Assume a situation where you are intended to buy a new property using mortgage, and you need to dispose of your existing property to finance the down payment of your new mortgage. However, it is a real matter of concern when the dates of both transactions do not fall on the same day. At such a situation, you would require a short-term credit that could cover the difference between these dates.

Bridge Loan

Not all banks or private lenders offer bridge loan, however you could find one using the services of a mortgage broker. Most of the time, a bridge loan is offered for not more than one month, while the criteria is not that hard to qualify.
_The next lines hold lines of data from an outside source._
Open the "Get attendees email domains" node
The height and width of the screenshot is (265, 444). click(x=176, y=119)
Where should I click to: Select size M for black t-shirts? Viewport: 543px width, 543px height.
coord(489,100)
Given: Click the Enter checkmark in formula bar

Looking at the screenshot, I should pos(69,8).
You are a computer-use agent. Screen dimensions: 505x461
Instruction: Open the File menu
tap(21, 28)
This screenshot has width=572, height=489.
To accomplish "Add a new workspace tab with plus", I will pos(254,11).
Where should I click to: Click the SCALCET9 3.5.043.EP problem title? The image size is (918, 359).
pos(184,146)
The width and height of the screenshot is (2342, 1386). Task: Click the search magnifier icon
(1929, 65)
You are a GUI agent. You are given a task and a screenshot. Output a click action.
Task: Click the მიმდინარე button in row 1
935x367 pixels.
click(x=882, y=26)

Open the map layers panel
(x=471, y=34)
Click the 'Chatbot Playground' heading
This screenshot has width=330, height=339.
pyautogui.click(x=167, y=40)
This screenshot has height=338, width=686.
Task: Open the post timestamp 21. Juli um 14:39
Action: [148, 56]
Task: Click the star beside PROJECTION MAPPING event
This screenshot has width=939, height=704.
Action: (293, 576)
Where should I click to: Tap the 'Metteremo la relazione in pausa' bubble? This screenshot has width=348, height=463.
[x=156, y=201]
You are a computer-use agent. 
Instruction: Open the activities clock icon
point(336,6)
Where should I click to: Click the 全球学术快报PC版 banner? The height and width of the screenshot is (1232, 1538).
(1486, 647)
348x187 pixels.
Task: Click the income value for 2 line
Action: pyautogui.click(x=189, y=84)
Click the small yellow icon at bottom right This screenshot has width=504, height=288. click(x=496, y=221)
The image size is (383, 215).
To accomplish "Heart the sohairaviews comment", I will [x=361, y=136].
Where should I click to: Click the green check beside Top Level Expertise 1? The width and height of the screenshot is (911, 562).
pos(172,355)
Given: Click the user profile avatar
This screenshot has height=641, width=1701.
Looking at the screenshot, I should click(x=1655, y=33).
The interest rate charged on a bridge loan is usually higher than the standard rates with an addition of 3% to 4% to the current market rate.
Let us suppose that you have been offered to sell your existing property at a specified price. On the other hand, you are planning to use the proceeds of your sale to cover the down payment of your next mortgage. The date of receiving the amount against your sold property is scheduled on August 18. However, you are required to finalize your purchase a few days prior to August 18, let it be August 01. The best solution to this scenario is to take up a short term bridge loan.

 

Sale of Existing Property

August 18

Sale Price

$500,000

Outstanding Mortgage Amount

$310,000

Disposition Cost

$30,000

Net Receipt

$160,000

Purchase of New Property

August 01

Purchase Price

$600,000

New Mortgage Amount

$420,000

Deposit

$50,000

New Down Payment

$130,000

Bridge Loan

Bridge Loan Amount

$130,000

Bridge Loan Interest Rate

6%

Bridge Loan Cost for 18 days

$385

 

In the above stated example, you could get a short term loan at a cost of $385 to settle the new purchase. You can then pay the amount back to your lender, once you receive the net proceeds from the sale of your property.
In some cases, borrowers are provided with a bridge loan from the same lender who is carrying your next mortgage.